* _Problem_: Write out all entries word for word.

[Data — start]

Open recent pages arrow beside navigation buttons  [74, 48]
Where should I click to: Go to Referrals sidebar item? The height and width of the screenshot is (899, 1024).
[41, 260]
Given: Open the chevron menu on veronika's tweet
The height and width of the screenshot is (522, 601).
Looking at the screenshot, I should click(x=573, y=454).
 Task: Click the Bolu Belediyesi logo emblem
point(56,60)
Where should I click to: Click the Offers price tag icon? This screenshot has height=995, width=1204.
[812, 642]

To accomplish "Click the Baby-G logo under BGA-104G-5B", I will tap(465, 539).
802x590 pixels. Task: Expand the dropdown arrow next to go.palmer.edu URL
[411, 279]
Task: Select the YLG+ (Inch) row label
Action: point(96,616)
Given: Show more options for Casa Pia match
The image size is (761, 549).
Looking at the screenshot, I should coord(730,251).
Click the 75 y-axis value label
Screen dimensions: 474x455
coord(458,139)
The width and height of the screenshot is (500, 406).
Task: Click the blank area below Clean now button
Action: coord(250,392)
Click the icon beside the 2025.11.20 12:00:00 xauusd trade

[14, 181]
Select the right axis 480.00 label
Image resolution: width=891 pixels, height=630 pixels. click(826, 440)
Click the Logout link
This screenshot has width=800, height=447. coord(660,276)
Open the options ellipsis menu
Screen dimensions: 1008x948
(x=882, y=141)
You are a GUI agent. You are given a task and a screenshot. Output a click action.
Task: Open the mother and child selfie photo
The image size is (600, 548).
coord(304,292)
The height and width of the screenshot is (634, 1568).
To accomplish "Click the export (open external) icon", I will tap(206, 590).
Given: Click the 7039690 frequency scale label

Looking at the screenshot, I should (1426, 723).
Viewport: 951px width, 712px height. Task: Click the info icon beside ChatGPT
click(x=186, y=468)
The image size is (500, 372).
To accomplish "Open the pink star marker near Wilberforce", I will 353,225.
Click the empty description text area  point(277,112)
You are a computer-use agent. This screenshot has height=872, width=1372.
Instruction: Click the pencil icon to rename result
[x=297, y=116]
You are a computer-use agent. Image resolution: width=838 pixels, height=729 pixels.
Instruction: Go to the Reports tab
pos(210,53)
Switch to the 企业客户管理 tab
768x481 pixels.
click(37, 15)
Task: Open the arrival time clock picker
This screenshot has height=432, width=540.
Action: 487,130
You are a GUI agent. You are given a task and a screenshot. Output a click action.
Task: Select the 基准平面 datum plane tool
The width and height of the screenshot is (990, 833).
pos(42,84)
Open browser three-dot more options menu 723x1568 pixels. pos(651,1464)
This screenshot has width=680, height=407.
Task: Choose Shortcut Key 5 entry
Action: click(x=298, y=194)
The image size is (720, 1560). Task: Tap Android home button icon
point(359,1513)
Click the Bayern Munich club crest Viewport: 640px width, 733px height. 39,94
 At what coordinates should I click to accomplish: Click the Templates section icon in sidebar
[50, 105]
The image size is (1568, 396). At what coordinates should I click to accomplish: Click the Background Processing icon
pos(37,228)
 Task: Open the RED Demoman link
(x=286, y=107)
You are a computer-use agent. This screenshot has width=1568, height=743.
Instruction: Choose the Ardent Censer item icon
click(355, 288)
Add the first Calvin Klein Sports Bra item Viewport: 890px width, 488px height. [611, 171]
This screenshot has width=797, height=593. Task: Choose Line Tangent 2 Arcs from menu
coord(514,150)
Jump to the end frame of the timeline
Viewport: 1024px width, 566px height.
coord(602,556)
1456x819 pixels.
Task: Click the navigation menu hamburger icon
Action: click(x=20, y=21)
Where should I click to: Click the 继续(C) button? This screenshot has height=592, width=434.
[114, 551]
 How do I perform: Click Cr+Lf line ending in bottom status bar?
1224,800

[Data — finish]

* _Result for this task_:
Open recent pages arrow beside navigation buttons  [74, 48]
Where should I click to: Go to Referrals sidebar item? The height and width of the screenshot is (899, 1024).
[41, 260]
Given: Open the chevron menu on veronika's tweet
The height and width of the screenshot is (522, 601).
Looking at the screenshot, I should click(x=573, y=454).
 Task: Click the Bolu Belediyesi logo emblem
point(56,60)
Where should I click to: Click the Offers price tag icon? This screenshot has height=995, width=1204.
[812, 642]

To accomplish "Click the Baby-G logo under BGA-104G-5B", I will tap(465, 539).
802x590 pixels. Task: Expand the dropdown arrow next to go.palmer.edu URL
[411, 279]
Task: Select the YLG+ (Inch) row label
Action: point(96,616)
Given: Show more options for Casa Pia match
The image size is (761, 549).
Looking at the screenshot, I should coord(730,251).
Click the 75 y-axis value label
Screen dimensions: 474x455
coord(458,139)
The width and height of the screenshot is (500, 406).
Task: Click the blank area below Clean now button
Action: coord(250,392)
Click the icon beside the 2025.11.20 12:00:00 xauusd trade

[14, 181]
Select the right axis 480.00 label
Image resolution: width=891 pixels, height=630 pixels. click(826, 440)
Click the Logout link
This screenshot has width=800, height=447. coord(660,276)
Open the options ellipsis menu
Screen dimensions: 1008x948
(x=882, y=141)
You are a GUI agent. You are given a task and a screenshot. Output a click action.
Task: Open the mother and child selfie photo
The image size is (600, 548).
coord(304,292)
The height and width of the screenshot is (634, 1568).
To accomplish "Click the export (open external) icon", I will tap(206, 590).
Given: Click the 7039690 frequency scale label

Looking at the screenshot, I should (1426, 723).
Viewport: 951px width, 712px height. Task: Click the info icon beside ChatGPT
click(x=186, y=468)
The image size is (500, 372).
To accomplish "Open the pink star marker near Wilberforce", I will 353,225.
Click the empty description text area  point(277,112)
You are a computer-use agent. This screenshot has height=872, width=1372.
Instruction: Click the pencil icon to rename result
[x=297, y=116]
You are a computer-use agent. Image resolution: width=838 pixels, height=729 pixels.
Instruction: Go to the Reports tab
pos(210,53)
Switch to the 企业客户管理 tab
768x481 pixels.
click(37, 15)
Task: Open the arrival time clock picker
This screenshot has height=432, width=540.
Action: 487,130
You are a GUI agent. You are given a task and a screenshot. Output a click action.
Task: Select the 基准平面 datum plane tool
The width and height of the screenshot is (990, 833).
pos(42,84)
Open browser three-dot more options menu 723x1568 pixels. pos(651,1464)
This screenshot has width=680, height=407.
Task: Choose Shortcut Key 5 entry
Action: click(x=298, y=194)
The image size is (720, 1560). Task: Tap Android home button icon
point(359,1513)
Click the Bayern Munich club crest Viewport: 640px width, 733px height. 39,94
 At what coordinates should I click to accomplish: Click the Templates section icon in sidebar
[50, 105]
The image size is (1568, 396). At what coordinates should I click to accomplish: Click the Background Processing icon
pos(37,228)
 Task: Open the RED Demoman link
(x=286, y=107)
You are a computer-use agent. This screenshot has width=1568, height=743.
Instruction: Choose the Ardent Censer item icon
click(355, 288)
Add the first Calvin Klein Sports Bra item Viewport: 890px width, 488px height. [611, 171]
This screenshot has width=797, height=593. Task: Choose Line Tangent 2 Arcs from menu
coord(514,150)
Jump to the end frame of the timeline
Viewport: 1024px width, 566px height.
coord(602,556)
1456x819 pixels.
Task: Click the navigation menu hamburger icon
Action: click(x=20, y=21)
Where should I click to: Click the 继续(C) button? This screenshot has height=592, width=434.
[114, 551]
 How do I perform: Click Cr+Lf line ending in bottom status bar?
1224,800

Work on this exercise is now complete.